Prior to 1939 Luce’s interest in politics and world affairs had been generally fleeting. He seldom made overt political statements in public, and he was reticent about expressing his own views openly in his magazines. In fact he tolerated, at times almost encouraged, views that he himself did not share. For years he permitted
Time’s
foreign editor, Laird Goldsborough, to cover the European crises of the 1930s by lionizing Mussolini and shrugging off the threat of Hitler. Goldsborough was a good writer and an efficient editor, and that was enough for Luce. Similarly, for several years, he had not much interfered with the Popular Front sensibilities that Ralph Ingersoll and others helped bring to
Fortune
. The approach of war, however, strengthened and redirected the powerful sense of mission that had defined his life since childhood. Never fully content with personal and professional success alone, he saw in the great world conflict a defining moment in history—and also in his own life.
2
Luce was not immediately committed to American participation in the war in Europe when it began in September 1939, but he was wholly committed to the destruction of the Axis and to an important American role in achieving that goal. “The American refusal to be ‘drawn in,’” he wrote to a friend in Paris, “is a kind of failure to realize how deeply we are in, whatever we say or do.” The Sino-Japanese War, the threat to France and Britain, the looming enigma of the Soviet Union—all pushed him for the first time into an active role in trying to shape American foreign policy. Gone was his laissez-faire attitude toward the contents of his magazines. They, like him, were now soldiers in a cause, and Luce set out to train them in the proper presentation of the crisis. That required regaining control of his magazines.
3
The departure of Ralph Ingersoll in 1939 was one step in that effort.
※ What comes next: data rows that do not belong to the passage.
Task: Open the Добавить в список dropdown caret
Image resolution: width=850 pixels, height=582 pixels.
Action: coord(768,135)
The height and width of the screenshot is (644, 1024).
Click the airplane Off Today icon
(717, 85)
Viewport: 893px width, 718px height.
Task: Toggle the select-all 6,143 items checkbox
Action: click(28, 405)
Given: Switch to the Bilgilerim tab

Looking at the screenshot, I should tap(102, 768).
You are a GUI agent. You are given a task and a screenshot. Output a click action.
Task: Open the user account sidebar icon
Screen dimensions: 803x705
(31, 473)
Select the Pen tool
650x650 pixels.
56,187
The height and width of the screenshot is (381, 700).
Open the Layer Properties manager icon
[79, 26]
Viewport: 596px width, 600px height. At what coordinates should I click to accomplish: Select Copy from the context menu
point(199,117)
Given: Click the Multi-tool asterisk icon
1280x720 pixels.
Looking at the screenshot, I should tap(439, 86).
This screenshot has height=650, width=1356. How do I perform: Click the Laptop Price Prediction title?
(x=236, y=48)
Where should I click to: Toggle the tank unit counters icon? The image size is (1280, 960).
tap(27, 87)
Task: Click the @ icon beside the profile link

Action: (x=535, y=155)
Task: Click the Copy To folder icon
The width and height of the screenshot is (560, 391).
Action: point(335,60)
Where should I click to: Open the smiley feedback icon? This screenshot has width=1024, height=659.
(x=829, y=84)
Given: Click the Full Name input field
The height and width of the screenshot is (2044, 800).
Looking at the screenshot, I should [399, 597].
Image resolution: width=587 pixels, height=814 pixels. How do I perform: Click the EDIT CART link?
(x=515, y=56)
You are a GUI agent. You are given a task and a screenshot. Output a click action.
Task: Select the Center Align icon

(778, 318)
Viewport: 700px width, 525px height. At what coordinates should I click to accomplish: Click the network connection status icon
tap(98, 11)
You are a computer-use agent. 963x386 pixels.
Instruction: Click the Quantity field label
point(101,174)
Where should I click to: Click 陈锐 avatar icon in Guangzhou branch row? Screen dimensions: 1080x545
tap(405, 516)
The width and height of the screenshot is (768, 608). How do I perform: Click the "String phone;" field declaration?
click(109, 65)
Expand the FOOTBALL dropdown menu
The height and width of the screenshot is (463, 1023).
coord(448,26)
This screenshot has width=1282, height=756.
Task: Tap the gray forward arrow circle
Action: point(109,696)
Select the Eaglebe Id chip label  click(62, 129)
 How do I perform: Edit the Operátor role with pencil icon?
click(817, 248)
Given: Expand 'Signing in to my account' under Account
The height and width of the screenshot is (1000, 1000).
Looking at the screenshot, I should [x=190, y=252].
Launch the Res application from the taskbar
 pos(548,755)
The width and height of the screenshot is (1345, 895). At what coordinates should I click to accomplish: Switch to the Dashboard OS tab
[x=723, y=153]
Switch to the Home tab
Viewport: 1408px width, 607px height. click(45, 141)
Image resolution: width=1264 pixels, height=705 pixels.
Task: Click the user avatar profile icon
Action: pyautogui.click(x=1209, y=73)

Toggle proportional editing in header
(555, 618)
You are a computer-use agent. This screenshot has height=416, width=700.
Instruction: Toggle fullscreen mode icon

Ingersoll, who had acquired considerable authority over the editorial policies of the company, left of his own accord to start the newspaper
P.M.
, but he must have been aware of his deteriorating position within Time Inc., a position confirmed by the relief with which Luce, and many of his colleagues, greeted his decision to leave. The disillusionment with Ingersoll was partly because his arrogance and abrasiveness had made him unpopular with virtually all his colleagues. (“What a conceited egoist!” Billings noted after a farewell conversation with Ingersoll. “He’s been a snake-in-the-grass in the organization for years.”) But to Luce and Billings both, the main problem was that Ingersoll’s politics were too often at odds with their own. “The old
Time
is now gone forever,” Billings had lamented shortly before the shake-up. “Ingersoll has revolutionized and sovietized things.”